You are given two integer arrays nums1 and nums2 sorted in non-decreasing order and two integers k and target. Find k pairs (a, b) from the arrays such that a + b is the smallest possible value, and a + b is less than or equal to target. Return the pairs in sorted order.

Sample Input/Output:

Let’s consider a sample input:

nums1 = [1, 7, 11]
nums2 = [2, 4, 6]
k = 3
target = 15

Expected Output:

[[1, 2], [1, 4], [1, 6]]

Explanation:
For the given input nums1 = [1, 7, 11], nums2 = [2, 4, 6], k = 3, and target = 15, we need to find 3 pairs with the smallest sum that is less than or equal to 15. The possible pairs are:

1. [1, 2]: sum = 3
2. [1, 4]: sum = 5
3. [1, 6]: sum = 7

Time and Space Complexity:

The time complexity of the solution will be O(k log k), where k is the value of k. We use a min-heap to store the k smallest pairs, and each insertion into the heap takes log k time.

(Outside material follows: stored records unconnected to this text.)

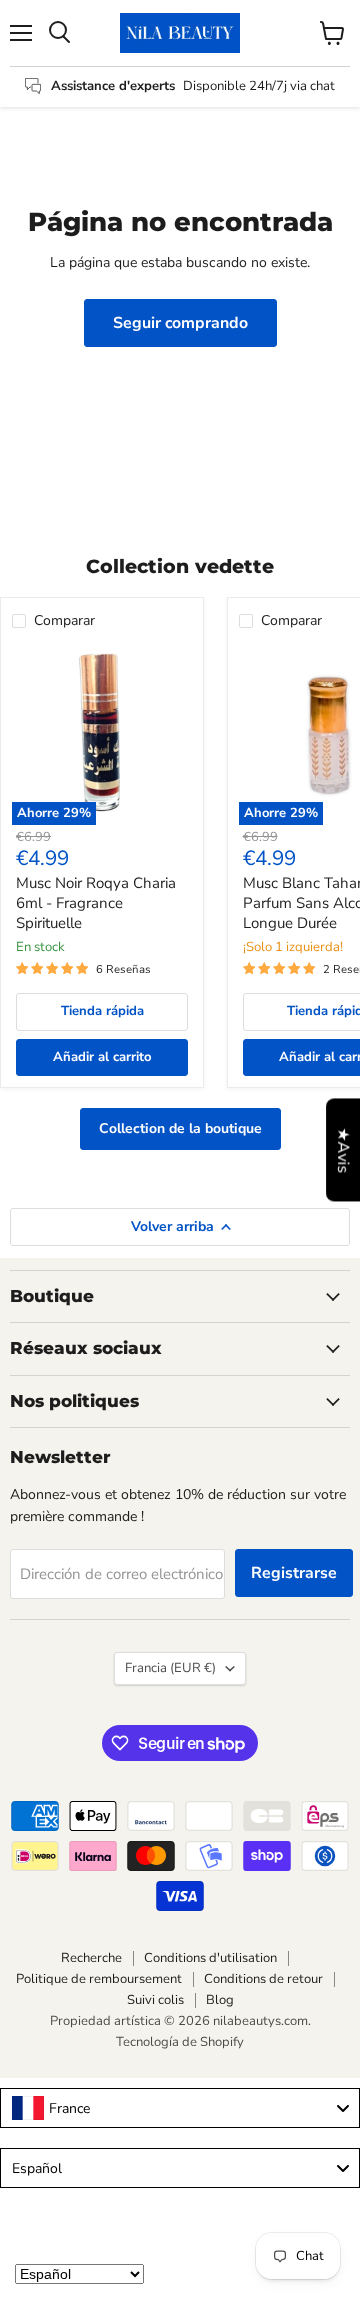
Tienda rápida (102, 1011)
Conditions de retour (263, 1979)
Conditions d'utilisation (210, 1958)
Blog (220, 2000)
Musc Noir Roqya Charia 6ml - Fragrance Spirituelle (96, 902)
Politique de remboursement (99, 1979)
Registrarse (294, 1573)
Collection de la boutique (180, 1128)
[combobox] (180, 2108)
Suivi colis (155, 2000)
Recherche (91, 1958)
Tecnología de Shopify (180, 2042)
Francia (170, 1668)
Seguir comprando (180, 323)
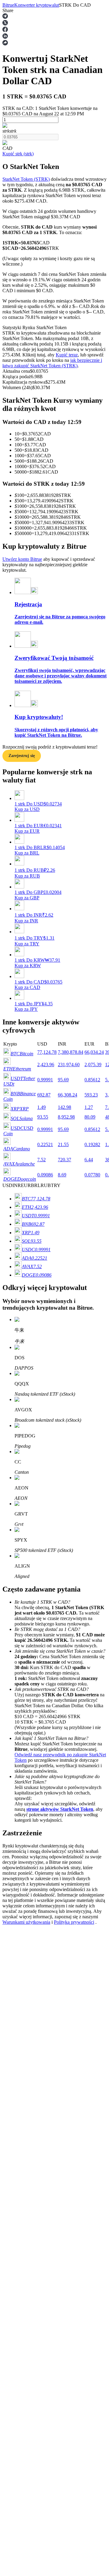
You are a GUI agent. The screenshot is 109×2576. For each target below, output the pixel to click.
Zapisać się (31, 1841)
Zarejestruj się (21, 755)
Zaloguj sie (13, 1840)
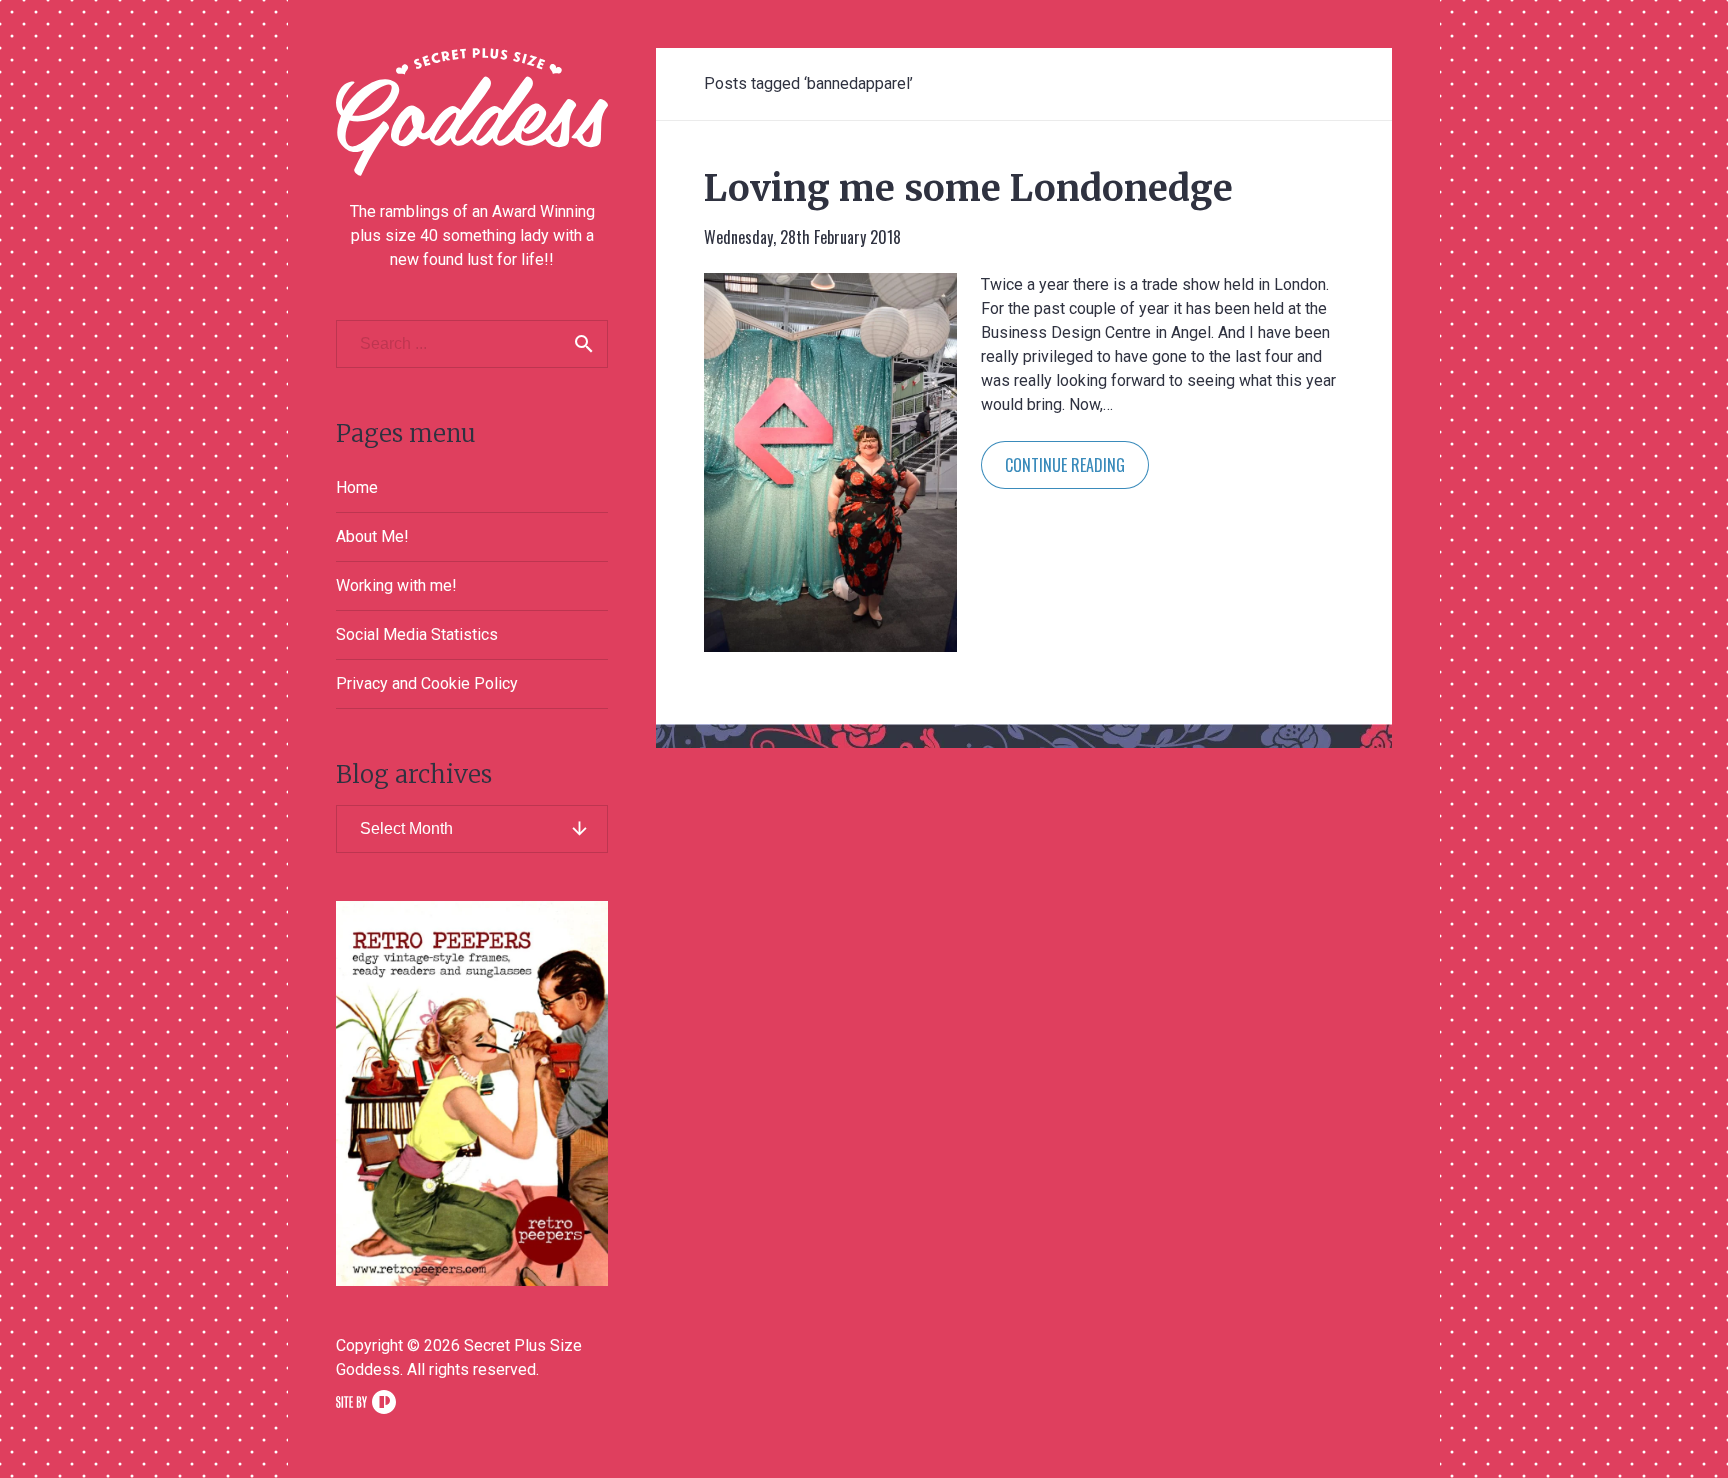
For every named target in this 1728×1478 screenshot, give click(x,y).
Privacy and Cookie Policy (427, 683)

The space complexity will be O(k) to store the k smallest pairs in the min-heap.

Solution:

#include <iostream>
#include <vector>
#include <queue>

using namespace std;

vector<vector<int>> kSmallestPairs(vector<int>& nums1, vector<int>& nums2, int k, int target) {
    vector<vector<int>> result;
    priority_queue<pair<int, vector<int>>, vector<pair<int, vector<int>>>, greater<pair<int, vector<int>>>> minHeap;

    for (int num1 : nums1) {
        for (int num2 : nums2) {
            int sum = num1 + num2;
            if (sum <= target) {
                minHeap.push({sum, {num1, num2}});
                if (minHeap.size() > k) {
                    minHeap.pop(); // Keep the minHeap size <= k
                }
            } else {
                break; // Since the arrays are sorted, there's no need to continue further
            }
        }
    }

    while (!minHeap.empty()) {
        result.push_back(minHeap.top().second);
        minHeap.pop();
    }

    return result;
}

int main() {
    vector<int> nums1 = {1, 7, 11};
    vector<int> nums2 = {2, 4, 6};
    int k = 3;
    int target = 15;

    vector<vector<int>> result = kSmallestPairs(nums1, nums2, k, target);

    cout << "K Pairs with Smallest Sum:\n";
    for (const auto& pair : result) {
        cout << "[" << pair[0] << ", " << pair[1] << "] ";
    }
    cout << endl;

    return 0;
}

In this implementation, we use a min-heap to find the k pairs with the smallest sum. The minHeap stores pairs of sum and corresponding vectors [num1, num2]. We iterate through all pairs of num1 and num2, calculate their sum, and add it to the minHeap. We keep the size of the minHeap <= k, and whenever the size exceeds k, we pop the smallest pair. This ensures that we always have the k smallest pairs in the minHeap.

The main function demonstrates the usage of kSmallestPairs by finding k pairs with the smallest sum for the given input nums1, nums2, k, and target.

The output will be:

K Pairs with Smallest Sum:
[1, 2] [1, 4] [1, 6]